Monday, July 30, 2012

Dear FAS

Everyone is given a curveball in life. My curveball is my FAS.
I have to live with it for the rest of my life.

I really don't know what to write today but I will let my heart write for me.



Dear FAS,

I don't love or hate you. You have made my life into a challenge for me.
I don't know if I want to keep you or get rid of you. Just like Katy Perry says, "This is a part of me."
I suppose you made me who I am today. That doesn't mean I don't fight against you every second of my life.
If I took you away what will I be? That is the scary part. A thousand questions poured into my mind just now.
Then I remembered something....
What is normal?
Everybody has their own viewing of the word normal.
Thus nothing is normal...
I am my own person..
Just like everybody else...
Normal can be a person wth a lot of tattoos...
or a person that loves kittens...
My normal is Cecilia with FAS
Its a part of me and my life...
Love me or hate me for it..
I didn't ask for it...
It came along with me just like a toy goes with a Happy Meal..
or a rose with thorns...
or it goes with me like Winnie the Pooh and honey...
or a duck with water....
That's all I have to say right now.

From,

Cecilia

Friday, April 27, 2012

A Boy Named Henry

On spring break, I was at another state. I was standing around with my parents when a boy stopped and shook my hand. I smiled at him and I asked him his name. He pointed to his shirt and it said (something) Henry. I didn't know if he knew but I had to dap my eyes a little after that meeting. He might have changed my life. I want to help people like us. I will not remove their problem but I will stick by them and be their friend. A boy named Henry made me leap to that choice. I will have to thank him for that. I also send an angel that night to watch over him. Thanks a bunch Henry! I will never forget our meeting..

Dataset excerpt:
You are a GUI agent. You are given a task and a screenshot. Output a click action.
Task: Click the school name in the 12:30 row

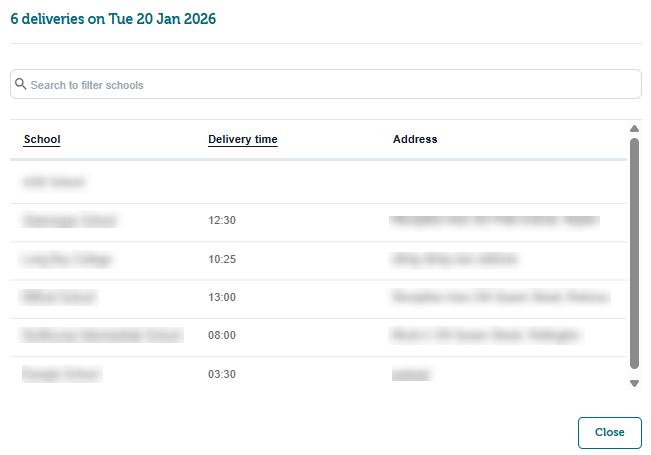[69, 221]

Request:
Rewrite the letter to FAS between "I don't love" and "lot of tattoos...", inclusive, using "piercings" in place of "tattoos".

The reply:
I don't love or hate you. You have made my life into a challenge for me.
I don't know if I want to keep you or get rid of you. Just like Katy Perry says, "This is a part of me."
I suppose you made me who I am today. That doesn't mean I don't fight against you every second of my life.
If I took you away what will I be? That is the scary part. A thousand questions poured into my mind just now.
Then I remembered something....
What is normal?
Everybody has their own viewing of the word normal.
Thus nothing is normal...
I am my own person..
Just like everybody else...
Normal can be a person wth a lot of piercings...